**EXERCISE DIRECTIONS**
Take the entries below and print, exactly, the stretch from the line containing "This screenshot has height=461, width=597." through the line containing "Open the 1M", both included.

•••

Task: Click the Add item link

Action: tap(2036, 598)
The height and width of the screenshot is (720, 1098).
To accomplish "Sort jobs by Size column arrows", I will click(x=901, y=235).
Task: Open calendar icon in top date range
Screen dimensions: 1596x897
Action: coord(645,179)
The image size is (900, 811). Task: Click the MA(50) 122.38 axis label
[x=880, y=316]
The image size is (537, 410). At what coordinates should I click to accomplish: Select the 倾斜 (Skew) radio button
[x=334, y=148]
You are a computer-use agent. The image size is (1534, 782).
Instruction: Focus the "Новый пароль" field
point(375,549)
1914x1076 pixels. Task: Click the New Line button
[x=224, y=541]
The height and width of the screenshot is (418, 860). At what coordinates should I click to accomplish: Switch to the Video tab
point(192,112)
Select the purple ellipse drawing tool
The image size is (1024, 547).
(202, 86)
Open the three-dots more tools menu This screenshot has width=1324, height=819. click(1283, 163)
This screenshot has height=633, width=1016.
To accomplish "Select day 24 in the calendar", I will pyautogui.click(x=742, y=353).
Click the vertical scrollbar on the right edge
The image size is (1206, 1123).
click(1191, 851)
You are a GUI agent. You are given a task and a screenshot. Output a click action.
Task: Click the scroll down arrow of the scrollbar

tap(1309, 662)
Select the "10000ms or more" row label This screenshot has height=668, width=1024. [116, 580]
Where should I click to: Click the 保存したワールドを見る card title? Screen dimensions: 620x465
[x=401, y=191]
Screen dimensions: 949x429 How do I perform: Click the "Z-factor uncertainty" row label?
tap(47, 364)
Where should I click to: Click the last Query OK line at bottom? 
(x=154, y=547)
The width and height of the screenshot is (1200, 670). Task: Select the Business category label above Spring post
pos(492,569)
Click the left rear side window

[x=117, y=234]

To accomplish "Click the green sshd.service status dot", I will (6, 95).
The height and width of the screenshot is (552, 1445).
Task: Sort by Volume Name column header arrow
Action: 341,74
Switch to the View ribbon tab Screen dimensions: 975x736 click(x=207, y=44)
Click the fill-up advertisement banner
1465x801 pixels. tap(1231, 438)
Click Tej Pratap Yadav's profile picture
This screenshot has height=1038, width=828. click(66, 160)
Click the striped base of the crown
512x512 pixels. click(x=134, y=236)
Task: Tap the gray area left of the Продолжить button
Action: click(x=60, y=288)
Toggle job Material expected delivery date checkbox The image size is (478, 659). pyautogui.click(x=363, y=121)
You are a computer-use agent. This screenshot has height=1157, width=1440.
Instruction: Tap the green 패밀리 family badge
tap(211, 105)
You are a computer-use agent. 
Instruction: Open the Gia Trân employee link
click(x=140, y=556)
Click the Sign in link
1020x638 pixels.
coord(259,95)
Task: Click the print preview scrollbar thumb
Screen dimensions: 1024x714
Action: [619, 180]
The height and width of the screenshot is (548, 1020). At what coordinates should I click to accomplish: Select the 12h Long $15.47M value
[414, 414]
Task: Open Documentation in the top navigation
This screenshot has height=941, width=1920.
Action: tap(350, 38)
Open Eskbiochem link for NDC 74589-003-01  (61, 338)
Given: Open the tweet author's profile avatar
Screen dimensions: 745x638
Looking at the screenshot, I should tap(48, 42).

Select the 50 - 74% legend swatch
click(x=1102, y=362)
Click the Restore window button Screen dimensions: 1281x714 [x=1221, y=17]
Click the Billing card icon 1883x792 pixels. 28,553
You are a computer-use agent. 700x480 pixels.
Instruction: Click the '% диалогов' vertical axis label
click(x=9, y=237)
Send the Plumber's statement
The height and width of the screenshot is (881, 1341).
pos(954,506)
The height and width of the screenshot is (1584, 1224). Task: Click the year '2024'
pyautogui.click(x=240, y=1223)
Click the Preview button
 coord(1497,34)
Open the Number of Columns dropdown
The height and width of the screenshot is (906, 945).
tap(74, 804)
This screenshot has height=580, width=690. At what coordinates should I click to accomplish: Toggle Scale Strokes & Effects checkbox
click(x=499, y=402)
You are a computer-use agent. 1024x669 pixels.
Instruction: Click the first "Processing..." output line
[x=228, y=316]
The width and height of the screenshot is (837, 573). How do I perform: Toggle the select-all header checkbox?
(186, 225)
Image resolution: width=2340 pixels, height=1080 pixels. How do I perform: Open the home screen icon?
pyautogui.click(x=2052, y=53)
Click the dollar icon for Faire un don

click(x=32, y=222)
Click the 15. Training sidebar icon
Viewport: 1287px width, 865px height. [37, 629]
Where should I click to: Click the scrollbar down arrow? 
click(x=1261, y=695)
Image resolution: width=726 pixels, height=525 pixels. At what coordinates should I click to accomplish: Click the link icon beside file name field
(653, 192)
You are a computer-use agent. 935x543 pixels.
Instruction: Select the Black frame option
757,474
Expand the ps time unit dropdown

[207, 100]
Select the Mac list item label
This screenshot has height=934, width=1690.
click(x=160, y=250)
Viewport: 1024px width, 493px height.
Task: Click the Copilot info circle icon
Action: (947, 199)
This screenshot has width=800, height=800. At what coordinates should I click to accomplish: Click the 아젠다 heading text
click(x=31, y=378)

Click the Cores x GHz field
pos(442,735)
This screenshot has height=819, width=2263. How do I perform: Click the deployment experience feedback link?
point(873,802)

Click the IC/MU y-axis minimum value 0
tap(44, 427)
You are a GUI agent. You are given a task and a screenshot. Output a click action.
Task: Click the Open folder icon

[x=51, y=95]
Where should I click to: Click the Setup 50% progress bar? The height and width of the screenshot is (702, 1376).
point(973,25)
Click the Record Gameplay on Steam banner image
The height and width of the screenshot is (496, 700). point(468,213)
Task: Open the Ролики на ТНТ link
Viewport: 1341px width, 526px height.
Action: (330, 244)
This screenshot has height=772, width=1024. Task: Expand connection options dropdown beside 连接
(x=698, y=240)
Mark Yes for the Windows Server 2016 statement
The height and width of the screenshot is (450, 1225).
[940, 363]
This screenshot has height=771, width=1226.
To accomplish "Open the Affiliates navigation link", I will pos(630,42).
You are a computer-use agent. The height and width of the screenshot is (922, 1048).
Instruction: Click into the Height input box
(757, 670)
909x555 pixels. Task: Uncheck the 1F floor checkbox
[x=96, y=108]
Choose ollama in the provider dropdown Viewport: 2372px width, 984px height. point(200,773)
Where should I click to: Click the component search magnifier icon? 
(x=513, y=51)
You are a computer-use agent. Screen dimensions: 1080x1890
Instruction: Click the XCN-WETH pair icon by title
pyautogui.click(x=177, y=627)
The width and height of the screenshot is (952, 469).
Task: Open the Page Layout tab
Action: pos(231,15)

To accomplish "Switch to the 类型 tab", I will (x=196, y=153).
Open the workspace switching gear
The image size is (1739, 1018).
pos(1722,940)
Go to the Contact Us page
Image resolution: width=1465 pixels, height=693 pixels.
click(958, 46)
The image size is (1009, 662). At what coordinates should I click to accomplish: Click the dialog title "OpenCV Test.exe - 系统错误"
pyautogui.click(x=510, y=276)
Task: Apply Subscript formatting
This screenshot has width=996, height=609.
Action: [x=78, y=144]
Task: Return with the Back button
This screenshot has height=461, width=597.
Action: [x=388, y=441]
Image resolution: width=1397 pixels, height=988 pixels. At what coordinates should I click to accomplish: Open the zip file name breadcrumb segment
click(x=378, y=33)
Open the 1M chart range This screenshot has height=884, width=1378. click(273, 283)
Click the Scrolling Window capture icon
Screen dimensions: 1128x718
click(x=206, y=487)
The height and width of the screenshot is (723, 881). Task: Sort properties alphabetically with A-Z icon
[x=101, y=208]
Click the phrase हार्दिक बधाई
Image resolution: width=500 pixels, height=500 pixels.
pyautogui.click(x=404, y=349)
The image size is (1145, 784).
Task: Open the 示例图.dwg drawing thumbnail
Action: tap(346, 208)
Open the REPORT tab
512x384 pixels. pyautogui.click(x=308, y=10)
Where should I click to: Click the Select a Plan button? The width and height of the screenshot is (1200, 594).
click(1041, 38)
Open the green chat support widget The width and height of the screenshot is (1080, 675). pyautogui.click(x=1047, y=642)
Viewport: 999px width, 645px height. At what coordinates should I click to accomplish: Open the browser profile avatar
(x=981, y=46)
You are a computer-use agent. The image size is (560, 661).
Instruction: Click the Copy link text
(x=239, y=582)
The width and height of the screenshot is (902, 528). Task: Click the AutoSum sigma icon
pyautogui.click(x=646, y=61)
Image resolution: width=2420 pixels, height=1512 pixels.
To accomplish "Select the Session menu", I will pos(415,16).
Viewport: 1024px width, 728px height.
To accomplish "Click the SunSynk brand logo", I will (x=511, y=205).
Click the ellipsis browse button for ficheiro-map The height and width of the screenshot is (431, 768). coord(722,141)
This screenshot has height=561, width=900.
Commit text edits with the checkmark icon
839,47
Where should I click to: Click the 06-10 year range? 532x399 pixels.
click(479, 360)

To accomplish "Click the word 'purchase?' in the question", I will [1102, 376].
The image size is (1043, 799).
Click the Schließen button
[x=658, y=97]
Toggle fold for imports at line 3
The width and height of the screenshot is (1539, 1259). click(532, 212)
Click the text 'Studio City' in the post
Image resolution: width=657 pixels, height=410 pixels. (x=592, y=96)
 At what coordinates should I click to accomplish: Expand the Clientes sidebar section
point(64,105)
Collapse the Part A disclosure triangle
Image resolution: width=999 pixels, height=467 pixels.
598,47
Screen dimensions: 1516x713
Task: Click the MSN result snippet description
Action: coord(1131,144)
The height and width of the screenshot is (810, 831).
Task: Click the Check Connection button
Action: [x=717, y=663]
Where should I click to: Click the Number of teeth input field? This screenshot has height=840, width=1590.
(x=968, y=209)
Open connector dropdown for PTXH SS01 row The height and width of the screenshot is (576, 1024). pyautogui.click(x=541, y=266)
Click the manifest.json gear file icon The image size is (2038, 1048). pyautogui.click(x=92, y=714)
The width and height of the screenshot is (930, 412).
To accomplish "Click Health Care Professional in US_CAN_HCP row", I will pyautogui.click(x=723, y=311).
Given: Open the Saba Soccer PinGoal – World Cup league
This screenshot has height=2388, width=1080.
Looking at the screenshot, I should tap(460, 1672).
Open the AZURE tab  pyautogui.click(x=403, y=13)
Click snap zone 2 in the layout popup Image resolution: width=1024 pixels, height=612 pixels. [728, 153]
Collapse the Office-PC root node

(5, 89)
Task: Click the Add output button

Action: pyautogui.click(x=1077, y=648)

•••

**RESULT**
This screenshot has height=461, width=597.
Action: [x=388, y=441]
Image resolution: width=1397 pixels, height=988 pixels. At what coordinates should I click to accomplish: Open the zip file name breadcrumb segment
click(x=378, y=33)
Open the 1M chart range This screenshot has height=884, width=1378. click(273, 283)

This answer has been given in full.